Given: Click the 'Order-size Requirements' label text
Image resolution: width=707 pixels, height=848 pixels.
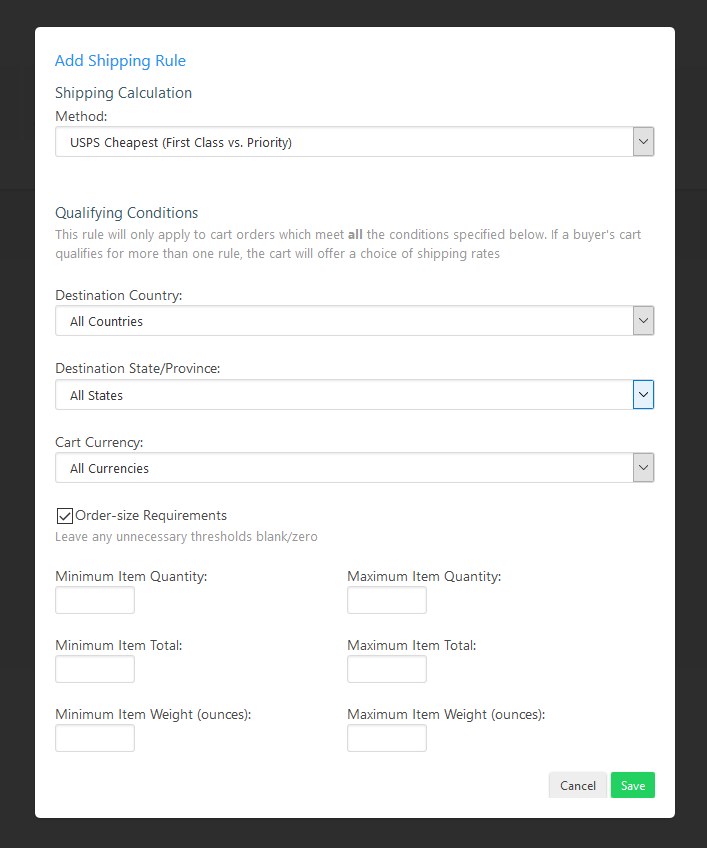Looking at the screenshot, I should tap(151, 516).

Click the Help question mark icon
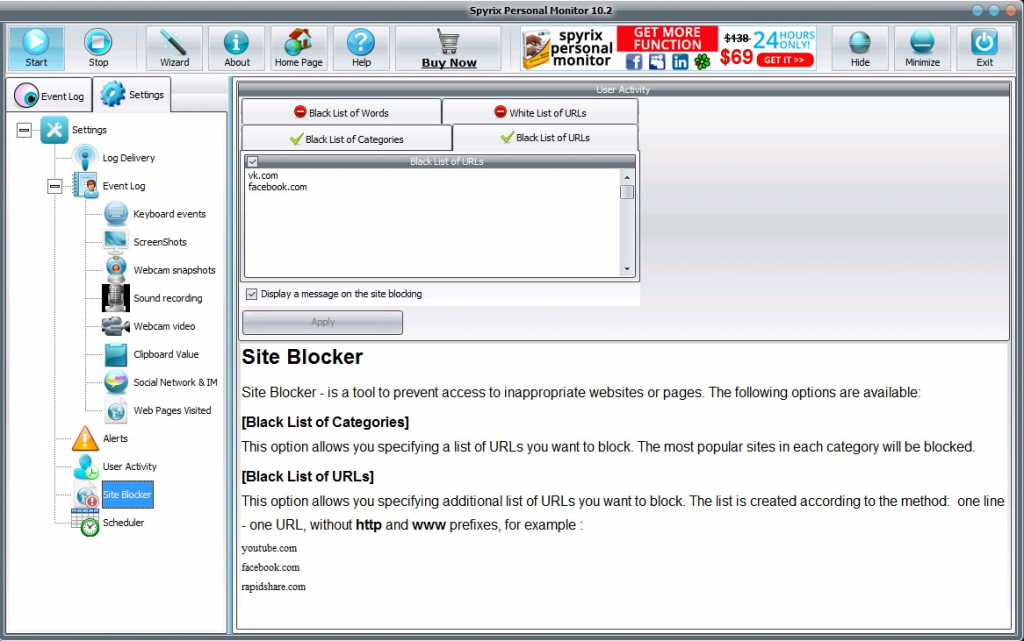point(361,42)
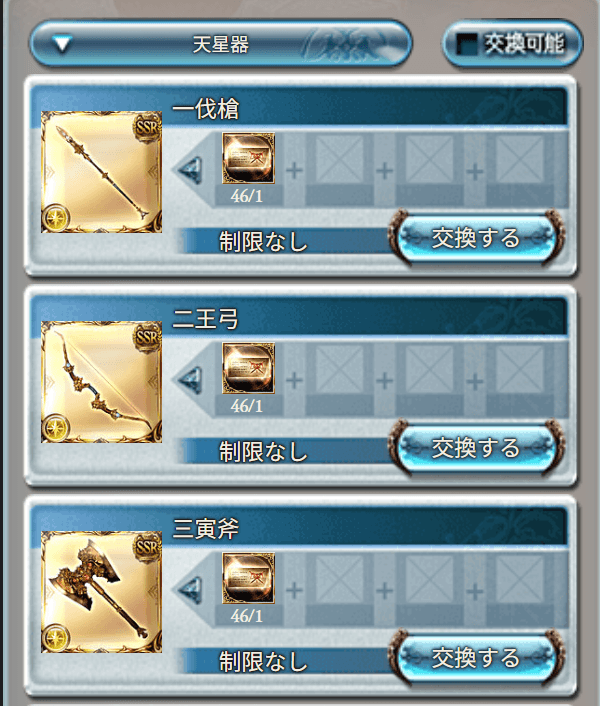Click the 二王弓 bow weapon thumbnail
600x706 pixels.
(101, 381)
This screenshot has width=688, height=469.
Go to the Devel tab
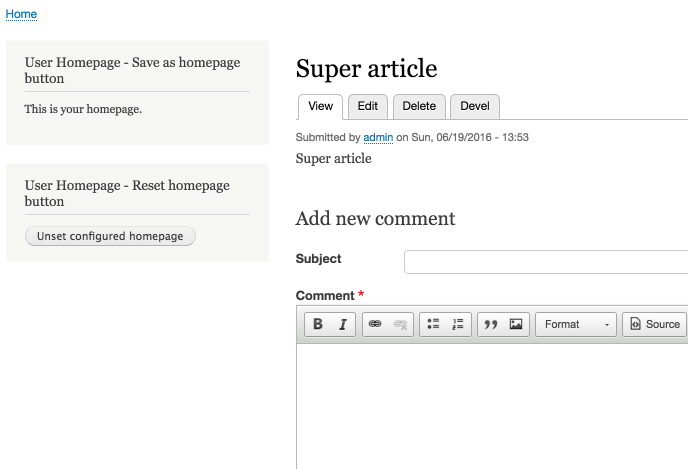point(475,106)
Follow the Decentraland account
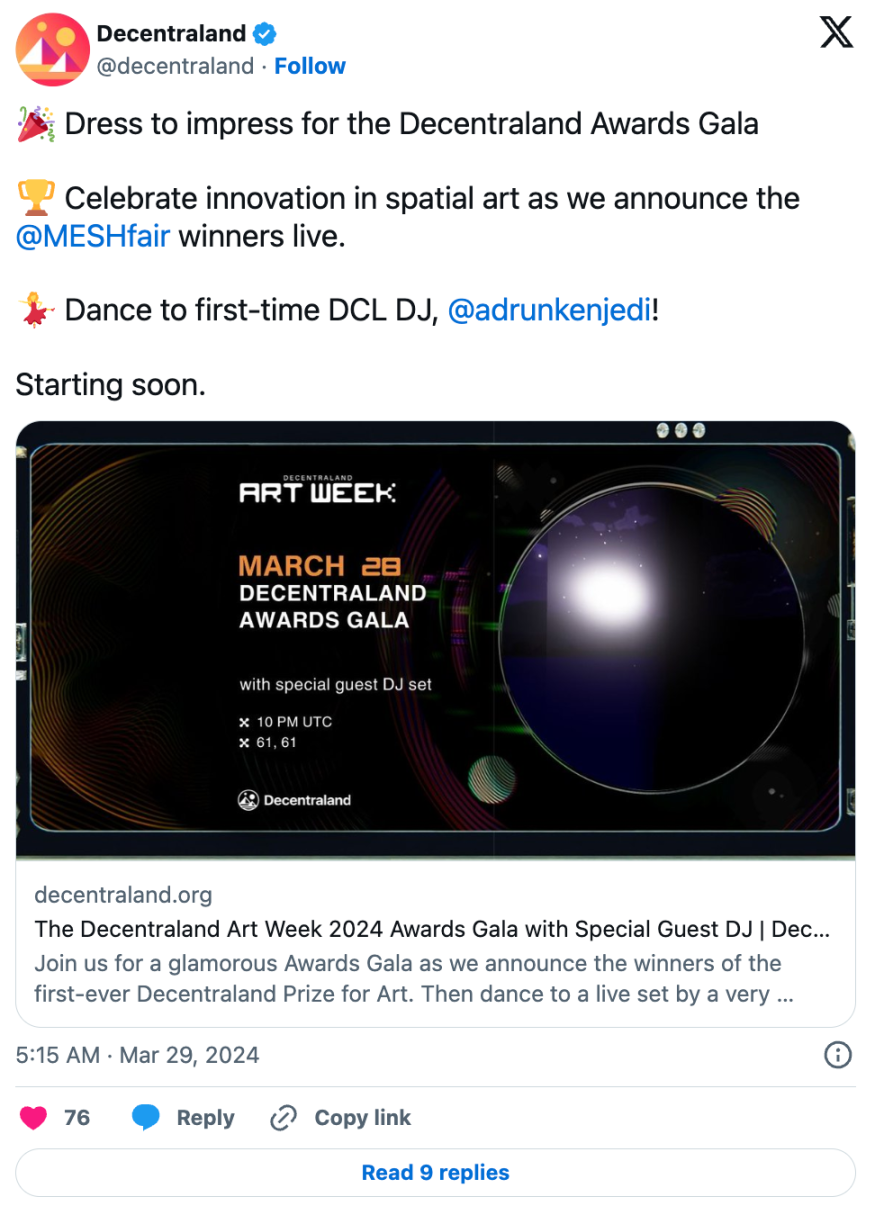 [310, 66]
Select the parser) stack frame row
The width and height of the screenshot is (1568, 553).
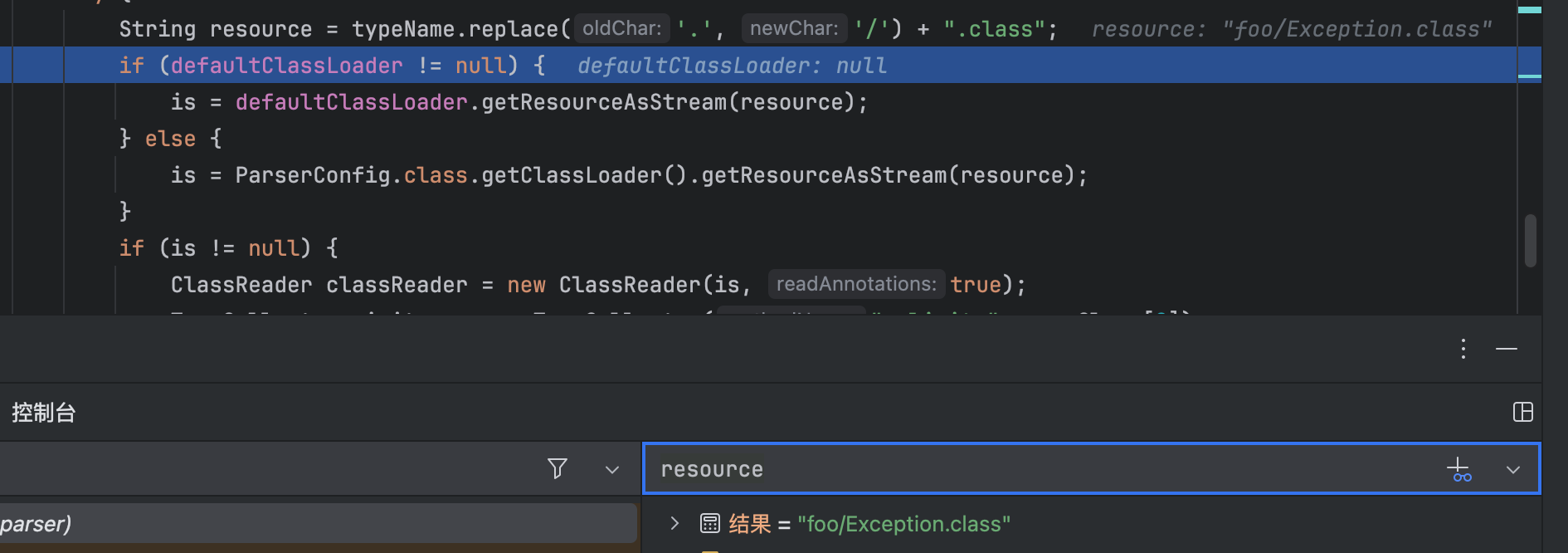pos(319,523)
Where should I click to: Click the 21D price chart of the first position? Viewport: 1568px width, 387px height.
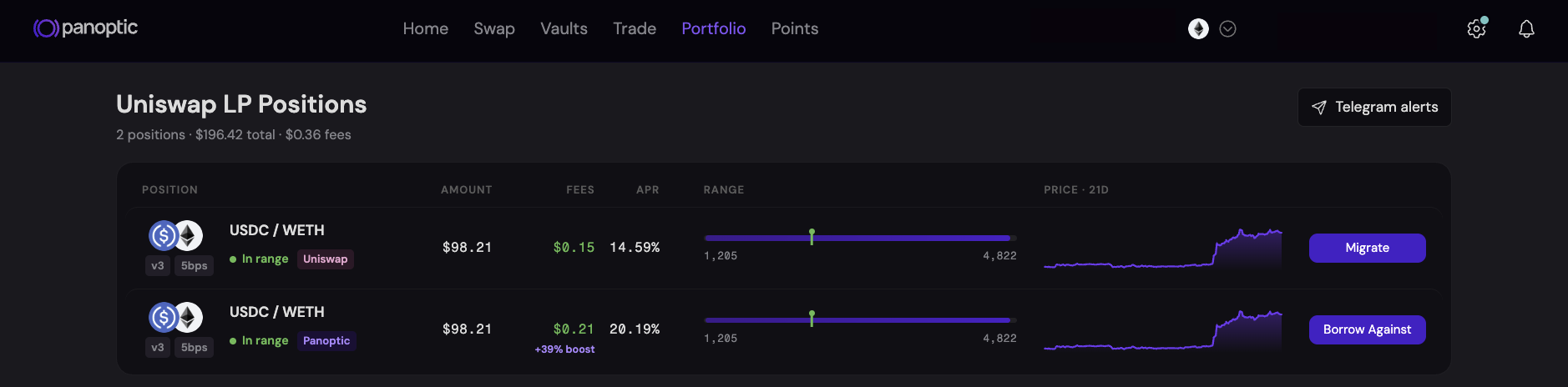[1163, 249]
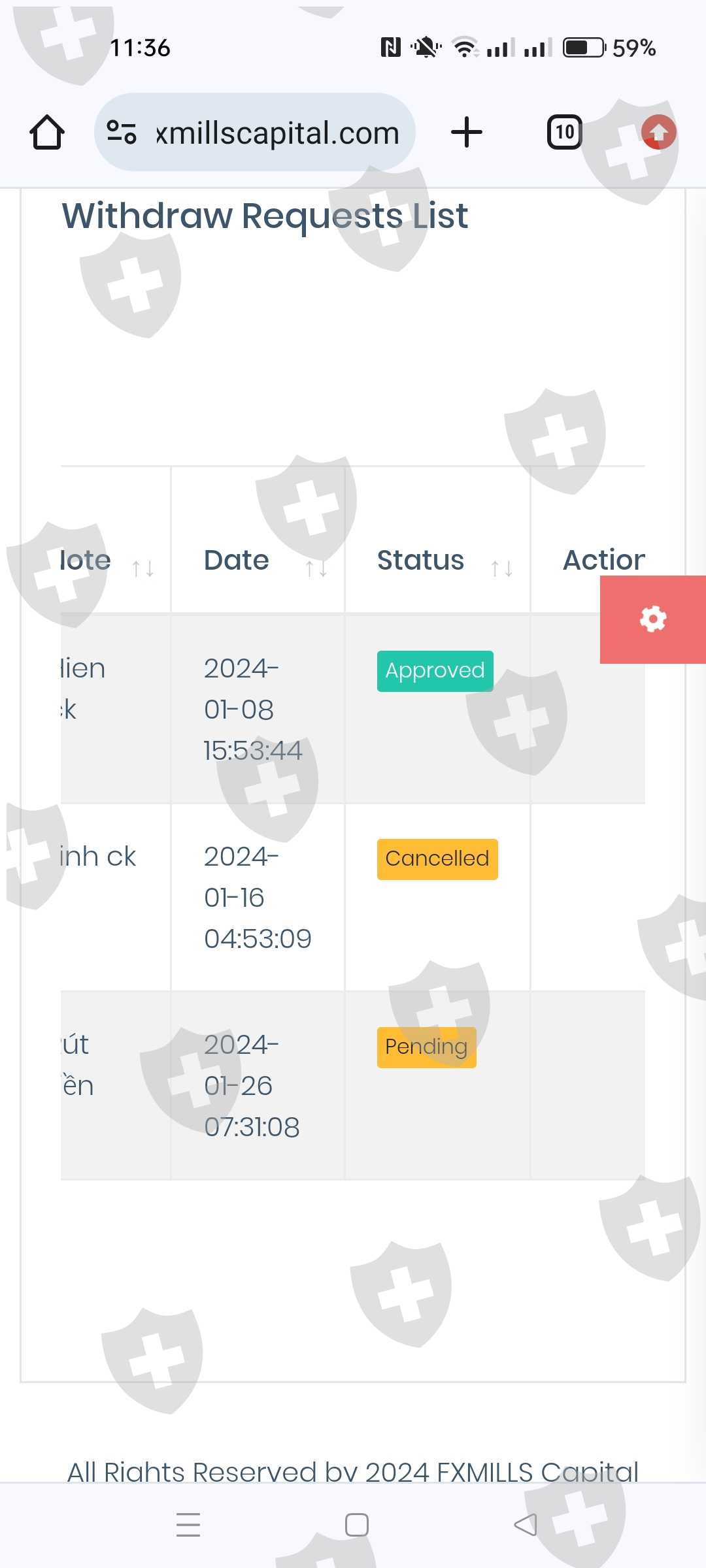Viewport: 706px width, 1568px height.
Task: Tap the red update arrow icon
Action: pyautogui.click(x=658, y=133)
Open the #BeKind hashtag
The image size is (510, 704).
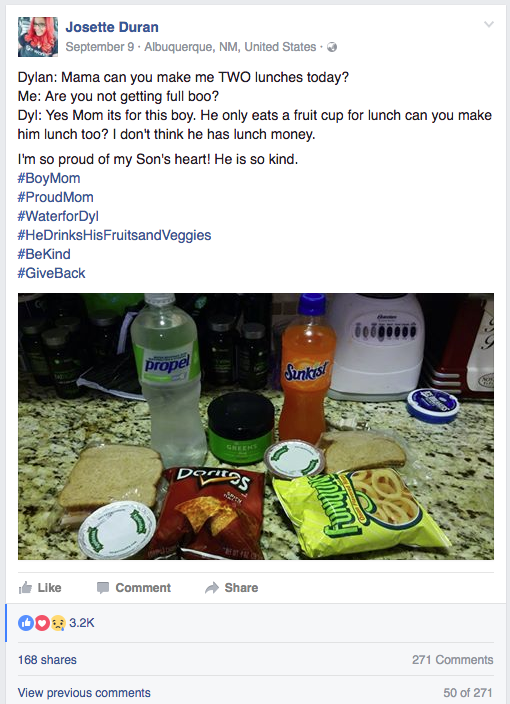coord(44,254)
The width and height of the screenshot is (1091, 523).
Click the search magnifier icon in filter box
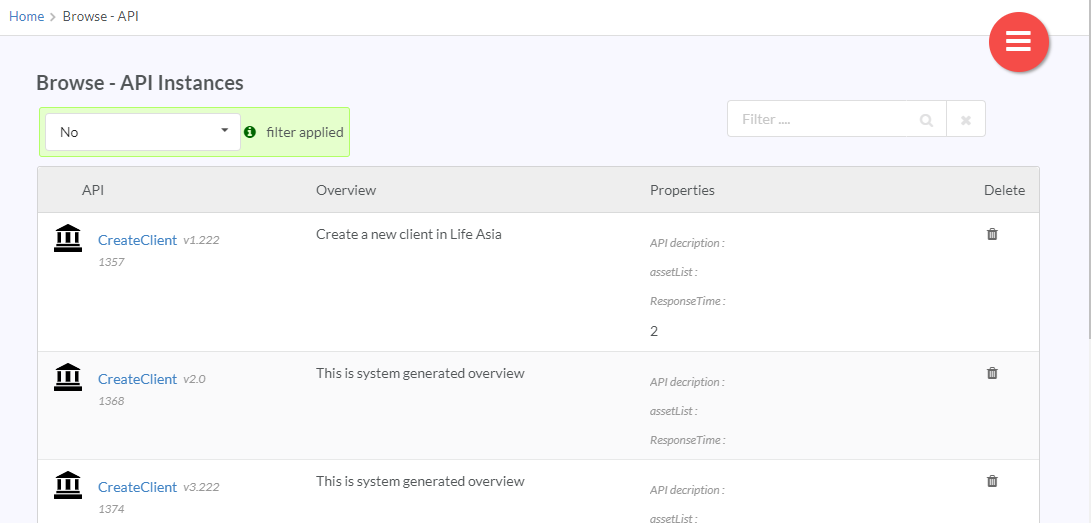click(x=926, y=120)
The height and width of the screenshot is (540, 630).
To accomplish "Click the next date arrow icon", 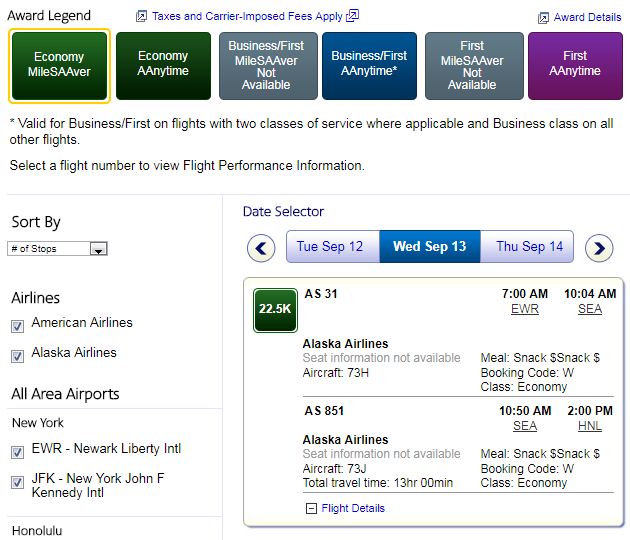I will [599, 248].
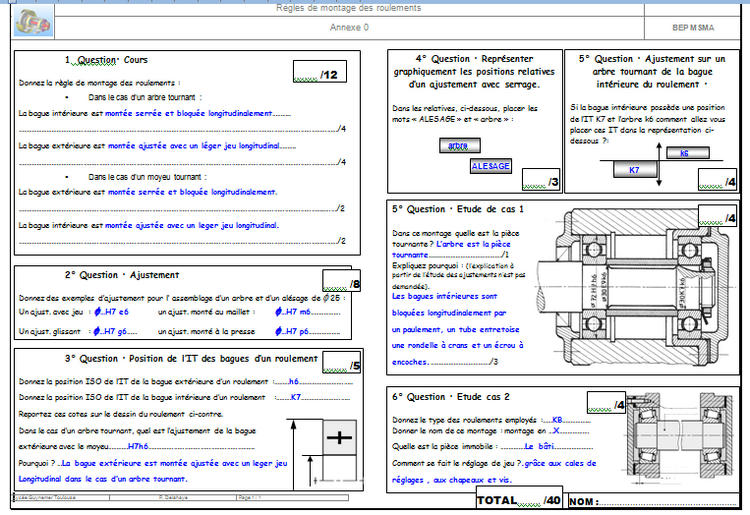Click the k6 tolerance box
Image resolution: width=750 pixels, height=515 pixels.
pyautogui.click(x=684, y=154)
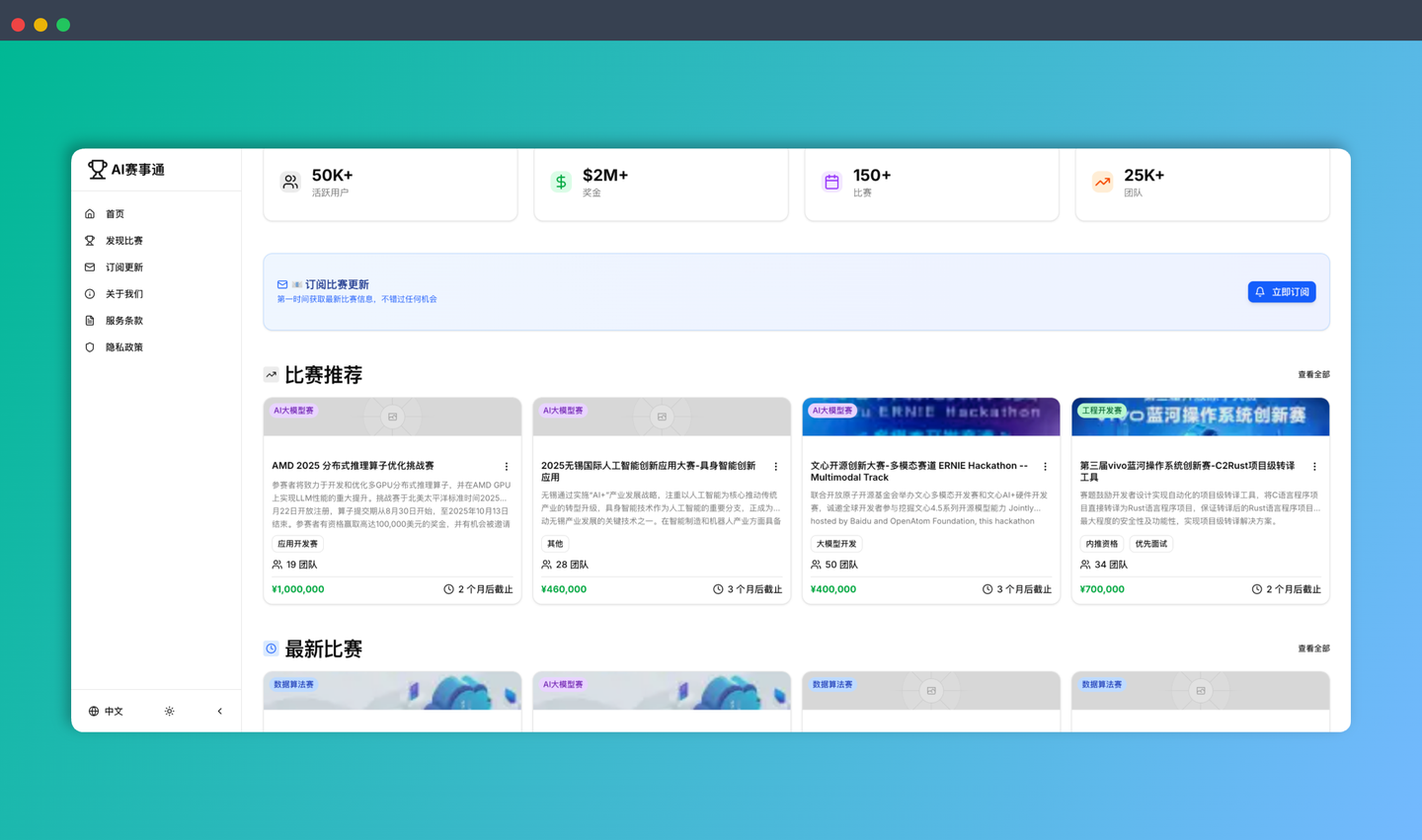Click the calendar icon on the 150+ 比赛 stat
The height and width of the screenshot is (840, 1422).
[831, 182]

> Instructions to follow
Look above for the line with "Click the search magnifier icon in filter box" and the line with "The height and width of the screenshot is (540, 630).". Copy them and every line between, exactly, but no pictures.

> Task answer
Click the search magnifier icon in filter box
click(x=926, y=120)
The height and width of the screenshot is (540, 630).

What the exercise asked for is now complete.